À l'automne 2008, soit au début de la crise économique, le prix moyen des matières recyclables est passé au Québec de 115 $ à 35 $ la tonne. Cet effondrement des prix s'est poursuivi pendant plusieurs mois en 2009, mais la reprise s'est amorcée il y a quelques mois. Si les prix ne se sont pas relevés à leur niveau du début de 2008, le prix moyen des matières recyclables se situe présentement autour de 85 $ la tonne, ce qui a permis à la plupart des centres, affirme Mme Bureau, de retrouver un équilibre budgétaire, parfois précaire mais réel.


Aucune fermeture, aucun gaspillage

Dressant un bilan de cette année difficile, la p.-d.g. de Recyc-Québec précise qu'aucun centre de tri n'a fermé ses portes en raison de l'effondrement du marché. Et, affirme-t-elle, aucun centre ne s'est débarrassé de ses surplus de matières recyclables dans un site d'enfouissement, ne serait-ce qu'en raison du coût élevé de cette filière au Québec.

La cellule de crise mise sur pied par Québec et des aides financières ponctuelles ont permis, explique Mme Bureau, de trouver de nouveaux édifices pour stocker les surplus de matières recyclables ou de les acheminer vers des recycleurs qui avaient encore de la place dans leurs installations.

Un des éléments importants qui ont permis de faire face à cette crise, ajoute-t-elle, a certes été la possibilité pour les recycleurs de renégocier leurs ententes avec leurs principaux clients municipaux. Ainsi, la société Tiru, qui avait obtenu le contrat de recyclage de Montréal à coût nul pour la Ville, a renégocié son contrat de gré à gré, de sorte que cette entreprise a pu tenir le coup malgré l'effondrement des prix internationaux et locaux.

Mais cette expérience, qui a été traumatisante dans plusieurs régions, a forcé les villes, leurs fournisseurs de services et Québec à se prémunir dès maintenant contre d'inévitables nouvelles variations de prix.

L'automne dernier, Québec a ainsi annoncé qu'il investira 6 millions en trois ans pour raffermir les opérations des 37 centres de tri de la province.

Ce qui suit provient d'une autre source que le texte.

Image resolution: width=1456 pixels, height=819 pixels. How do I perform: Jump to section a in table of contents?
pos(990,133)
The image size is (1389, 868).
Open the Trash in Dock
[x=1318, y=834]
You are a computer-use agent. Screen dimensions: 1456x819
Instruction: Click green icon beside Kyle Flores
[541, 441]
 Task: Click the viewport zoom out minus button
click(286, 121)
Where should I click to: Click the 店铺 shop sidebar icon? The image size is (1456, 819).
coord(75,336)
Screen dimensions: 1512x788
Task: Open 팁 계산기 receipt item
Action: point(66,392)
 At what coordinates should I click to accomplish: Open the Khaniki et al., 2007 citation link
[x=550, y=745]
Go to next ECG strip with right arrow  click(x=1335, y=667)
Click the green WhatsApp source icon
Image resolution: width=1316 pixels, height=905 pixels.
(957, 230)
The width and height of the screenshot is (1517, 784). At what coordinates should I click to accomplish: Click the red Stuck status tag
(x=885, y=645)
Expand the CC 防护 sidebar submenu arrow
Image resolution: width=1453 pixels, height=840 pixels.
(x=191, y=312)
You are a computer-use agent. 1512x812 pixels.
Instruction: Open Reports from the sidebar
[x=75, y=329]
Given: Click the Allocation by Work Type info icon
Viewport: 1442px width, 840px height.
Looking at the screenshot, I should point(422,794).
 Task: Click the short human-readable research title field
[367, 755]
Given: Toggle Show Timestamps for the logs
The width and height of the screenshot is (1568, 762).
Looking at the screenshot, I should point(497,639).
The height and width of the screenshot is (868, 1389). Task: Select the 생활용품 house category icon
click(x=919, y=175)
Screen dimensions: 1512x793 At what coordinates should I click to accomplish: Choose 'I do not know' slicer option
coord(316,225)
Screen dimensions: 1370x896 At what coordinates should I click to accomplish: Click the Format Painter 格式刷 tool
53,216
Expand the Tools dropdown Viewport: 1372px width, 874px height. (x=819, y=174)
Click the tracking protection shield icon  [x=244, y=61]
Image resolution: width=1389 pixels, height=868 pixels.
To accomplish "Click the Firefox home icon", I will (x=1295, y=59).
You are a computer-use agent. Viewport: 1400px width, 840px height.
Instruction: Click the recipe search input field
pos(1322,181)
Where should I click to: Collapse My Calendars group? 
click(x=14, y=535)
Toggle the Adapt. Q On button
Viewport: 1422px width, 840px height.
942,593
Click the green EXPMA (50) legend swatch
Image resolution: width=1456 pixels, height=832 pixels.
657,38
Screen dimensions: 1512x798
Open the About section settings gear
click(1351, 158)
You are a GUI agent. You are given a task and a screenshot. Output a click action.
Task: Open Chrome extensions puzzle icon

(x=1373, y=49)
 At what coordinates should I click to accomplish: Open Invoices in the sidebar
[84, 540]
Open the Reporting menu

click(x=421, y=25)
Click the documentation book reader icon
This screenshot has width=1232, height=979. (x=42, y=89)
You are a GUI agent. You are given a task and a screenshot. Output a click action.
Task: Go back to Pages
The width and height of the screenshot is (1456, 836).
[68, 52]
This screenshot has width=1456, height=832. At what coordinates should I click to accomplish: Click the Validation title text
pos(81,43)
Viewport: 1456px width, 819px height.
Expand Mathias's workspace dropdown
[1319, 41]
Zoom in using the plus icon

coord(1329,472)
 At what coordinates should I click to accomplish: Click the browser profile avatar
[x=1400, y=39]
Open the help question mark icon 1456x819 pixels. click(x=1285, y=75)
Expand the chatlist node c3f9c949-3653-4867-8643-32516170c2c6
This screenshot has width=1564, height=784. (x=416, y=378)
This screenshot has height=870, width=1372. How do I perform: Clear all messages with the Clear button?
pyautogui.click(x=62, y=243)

Hier, en Estrie, le premier ministre Jean Charest annonçait l'octroi d'une première tranche de 1,7 million à six centres de tri, dont 440 000 $ à la Ville de Sherbrooke. Pour avoir droit à ces fonds, les centres doivent procéder à une évaluation de leur performance afin de trouver les créneaux les plus rentables. Pour plusieurs, cela consistera à améliorer la qualité du tri afin d'obtenir de meilleurs prix et des contrats plus solides avec les transformateurs de ces matières récupérées.